## Given data
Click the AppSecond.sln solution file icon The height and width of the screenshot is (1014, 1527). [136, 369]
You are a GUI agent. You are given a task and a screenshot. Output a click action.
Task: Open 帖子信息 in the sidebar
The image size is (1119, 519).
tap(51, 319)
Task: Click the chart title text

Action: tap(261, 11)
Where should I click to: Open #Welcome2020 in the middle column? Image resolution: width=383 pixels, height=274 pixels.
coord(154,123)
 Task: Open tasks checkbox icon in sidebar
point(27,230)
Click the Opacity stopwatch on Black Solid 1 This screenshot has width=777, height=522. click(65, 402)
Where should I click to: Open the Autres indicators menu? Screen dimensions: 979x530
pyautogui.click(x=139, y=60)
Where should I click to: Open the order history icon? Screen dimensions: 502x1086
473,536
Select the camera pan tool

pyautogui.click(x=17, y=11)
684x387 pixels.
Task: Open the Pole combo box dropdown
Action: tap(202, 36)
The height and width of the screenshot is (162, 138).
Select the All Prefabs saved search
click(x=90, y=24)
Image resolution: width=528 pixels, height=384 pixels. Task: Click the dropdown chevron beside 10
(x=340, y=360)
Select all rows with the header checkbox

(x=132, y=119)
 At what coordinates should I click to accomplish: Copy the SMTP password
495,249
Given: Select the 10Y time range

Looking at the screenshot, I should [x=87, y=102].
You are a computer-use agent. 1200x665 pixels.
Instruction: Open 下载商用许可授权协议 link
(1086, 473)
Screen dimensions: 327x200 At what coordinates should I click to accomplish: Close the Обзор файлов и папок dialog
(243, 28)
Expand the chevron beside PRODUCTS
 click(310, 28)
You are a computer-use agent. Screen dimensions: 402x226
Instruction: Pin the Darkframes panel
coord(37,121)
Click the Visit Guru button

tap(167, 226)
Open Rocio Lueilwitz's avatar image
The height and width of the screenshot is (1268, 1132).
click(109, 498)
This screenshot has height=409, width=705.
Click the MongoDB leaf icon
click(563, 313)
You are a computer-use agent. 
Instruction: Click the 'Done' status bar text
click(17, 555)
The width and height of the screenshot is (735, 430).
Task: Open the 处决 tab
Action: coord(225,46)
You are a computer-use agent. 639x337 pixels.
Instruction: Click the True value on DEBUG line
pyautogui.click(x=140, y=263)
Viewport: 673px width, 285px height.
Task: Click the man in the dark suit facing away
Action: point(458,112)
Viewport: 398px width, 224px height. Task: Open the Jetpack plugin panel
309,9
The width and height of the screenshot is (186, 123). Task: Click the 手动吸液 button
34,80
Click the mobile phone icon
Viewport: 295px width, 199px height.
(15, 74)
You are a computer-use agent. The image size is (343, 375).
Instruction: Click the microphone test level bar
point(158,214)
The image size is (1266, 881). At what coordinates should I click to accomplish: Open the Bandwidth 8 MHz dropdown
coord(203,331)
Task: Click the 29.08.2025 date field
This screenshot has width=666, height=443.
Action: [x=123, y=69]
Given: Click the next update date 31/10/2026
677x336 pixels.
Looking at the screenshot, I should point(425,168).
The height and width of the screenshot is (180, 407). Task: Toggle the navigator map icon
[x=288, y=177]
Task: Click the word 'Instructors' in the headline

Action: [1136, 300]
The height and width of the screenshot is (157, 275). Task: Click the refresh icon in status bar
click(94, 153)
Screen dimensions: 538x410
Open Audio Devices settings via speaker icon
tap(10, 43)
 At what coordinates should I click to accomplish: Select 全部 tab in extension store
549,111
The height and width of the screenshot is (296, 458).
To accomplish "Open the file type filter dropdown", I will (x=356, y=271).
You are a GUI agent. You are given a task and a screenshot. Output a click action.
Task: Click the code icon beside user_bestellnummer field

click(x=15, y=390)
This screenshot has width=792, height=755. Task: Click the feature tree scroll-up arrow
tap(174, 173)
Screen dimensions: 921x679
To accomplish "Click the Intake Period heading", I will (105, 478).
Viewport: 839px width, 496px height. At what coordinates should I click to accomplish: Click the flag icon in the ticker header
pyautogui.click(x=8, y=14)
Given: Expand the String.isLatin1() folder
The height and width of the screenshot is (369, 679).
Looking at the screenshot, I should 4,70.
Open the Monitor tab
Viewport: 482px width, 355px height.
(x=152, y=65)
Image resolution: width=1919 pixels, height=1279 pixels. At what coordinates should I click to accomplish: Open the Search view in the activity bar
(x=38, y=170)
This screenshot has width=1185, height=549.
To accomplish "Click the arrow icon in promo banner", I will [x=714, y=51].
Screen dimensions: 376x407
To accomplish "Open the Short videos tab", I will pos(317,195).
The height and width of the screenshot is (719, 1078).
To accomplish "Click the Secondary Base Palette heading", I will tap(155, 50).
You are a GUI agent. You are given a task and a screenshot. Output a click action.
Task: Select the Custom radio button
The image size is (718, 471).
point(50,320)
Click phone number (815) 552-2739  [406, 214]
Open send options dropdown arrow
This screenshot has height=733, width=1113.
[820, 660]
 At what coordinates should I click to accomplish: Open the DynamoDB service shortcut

## What is needed
Copy all of the data above line for line, with no changes.

## Result
Click the AppSecond.sln solution file icon The height and width of the screenshot is (1014, 1527). [136, 369]
You are a GUI agent. You are given a task and a screenshot. Output a click action.
Task: Open 帖子信息 in the sidebar
The image size is (1119, 519).
tap(51, 319)
Task: Click the chart title text

Action: tap(261, 11)
Where should I click to: Open #Welcome2020 in the middle column? Image resolution: width=383 pixels, height=274 pixels.
coord(154,123)
 Task: Open tasks checkbox icon in sidebar
point(27,230)
Click the Opacity stopwatch on Black Solid 1 This screenshot has width=777, height=522. click(65, 402)
Where should I click to: Open the Autres indicators menu? Screen dimensions: 979x530
pyautogui.click(x=139, y=60)
Where should I click to: Open the order history icon? Screen dimensions: 502x1086
473,536
Select the camera pan tool

pyautogui.click(x=17, y=11)
684x387 pixels.
Task: Open the Pole combo box dropdown
Action: tap(202, 36)
The height and width of the screenshot is (162, 138).
Select the All Prefabs saved search
click(x=90, y=24)
Image resolution: width=528 pixels, height=384 pixels. Task: Click the dropdown chevron beside 10
(x=340, y=360)
Select all rows with the header checkbox

(x=132, y=119)
 At what coordinates should I click to accomplish: Copy the SMTP password
495,249
Given: Select the 10Y time range

Looking at the screenshot, I should [x=87, y=102].
You are a computer-use agent. 1200x665 pixels.
Instruction: Open 下载商用许可授权协议 link
(1086, 473)
Screen dimensions: 327x200 At what coordinates should I click to accomplish: Close the Обзор файлов и папок dialog
(243, 28)
Expand the chevron beside PRODUCTS
 click(310, 28)
You are a computer-use agent. Screen dimensions: 402x226
Instruction: Pin the Darkframes panel
coord(37,121)
Click the Visit Guru button

tap(167, 226)
Open Rocio Lueilwitz's avatar image
The height and width of the screenshot is (1268, 1132).
click(109, 498)
This screenshot has height=409, width=705.
Click the MongoDB leaf icon
click(563, 313)
You are a computer-use agent. 
Instruction: Click the 'Done' status bar text
click(17, 555)
The width and height of the screenshot is (735, 430).
Task: Open the 处决 tab
Action: coord(225,46)
You are a computer-use agent. 639x337 pixels.
Instruction: Click the True value on DEBUG line
pyautogui.click(x=140, y=263)
Viewport: 673px width, 285px height.
Task: Click the man in the dark suit facing away
Action: point(458,112)
Viewport: 398px width, 224px height. Task: Open the Jetpack plugin panel
309,9
The width and height of the screenshot is (186, 123). Task: Click the 手动吸液 button
34,80
Click the mobile phone icon
Viewport: 295px width, 199px height.
(15, 74)
You are a computer-use agent. The image size is (343, 375).
Instruction: Click the microphone test level bar
point(158,214)
The image size is (1266, 881). At what coordinates should I click to accomplish: Open the Bandwidth 8 MHz dropdown
coord(203,331)
Task: Click the 29.08.2025 date field
This screenshot has width=666, height=443.
Action: [x=123, y=69]
Given: Click the next update date 31/10/2026
677x336 pixels.
Looking at the screenshot, I should point(425,168).
The height and width of the screenshot is (180, 407). Task: Toggle the navigator map icon
[x=288, y=177]
Task: Click the word 'Instructors' in the headline

Action: [1136, 300]
The height and width of the screenshot is (157, 275). Task: Click the refresh icon in status bar
click(94, 153)
Screen dimensions: 538x410
Open Audio Devices settings via speaker icon
tap(10, 43)
 At what coordinates should I click to accomplish: Select 全部 tab in extension store
549,111
The height and width of the screenshot is (296, 458).
To accomplish "Open the file type filter dropdown", I will (x=356, y=271).
You are a GUI agent. You are given a task and a screenshot. Output a click action.
Task: Click the code icon beside user_bestellnummer field

click(x=15, y=390)
This screenshot has width=792, height=755. Task: Click the feature tree scroll-up arrow
tap(174, 173)
Screen dimensions: 921x679
To accomplish "Click the Intake Period heading", I will (105, 478).
Viewport: 839px width, 496px height. At what coordinates should I click to accomplish: Click the flag icon in the ticker header
pyautogui.click(x=8, y=14)
Given: Expand the String.isLatin1() folder
The height and width of the screenshot is (369, 679).
Looking at the screenshot, I should 4,70.
Open the Monitor tab
Viewport: 482px width, 355px height.
(x=152, y=65)
Image resolution: width=1919 pixels, height=1279 pixels. At what coordinates should I click to accomplish: Open the Search view in the activity bar
(x=38, y=170)
This screenshot has width=1185, height=549.
To accomplish "Click the arrow icon in promo banner", I will [x=714, y=51].
Screen dimensions: 376x407
To accomplish "Open the Short videos tab", I will pos(317,195).
The height and width of the screenshot is (719, 1078).
To accomplish "Click the Secondary Base Palette heading", I will tap(155, 50).
You are a GUI agent. You are given a task and a screenshot. Output a click action.
Task: Select the Custom radio button
The image size is (718, 471).
point(50,320)
Click phone number (815) 552-2739  [406, 214]
Open send options dropdown arrow
This screenshot has height=733, width=1113.
[820, 660]
 At what coordinates should I click to accomplish: Open the DynamoDB service shortcut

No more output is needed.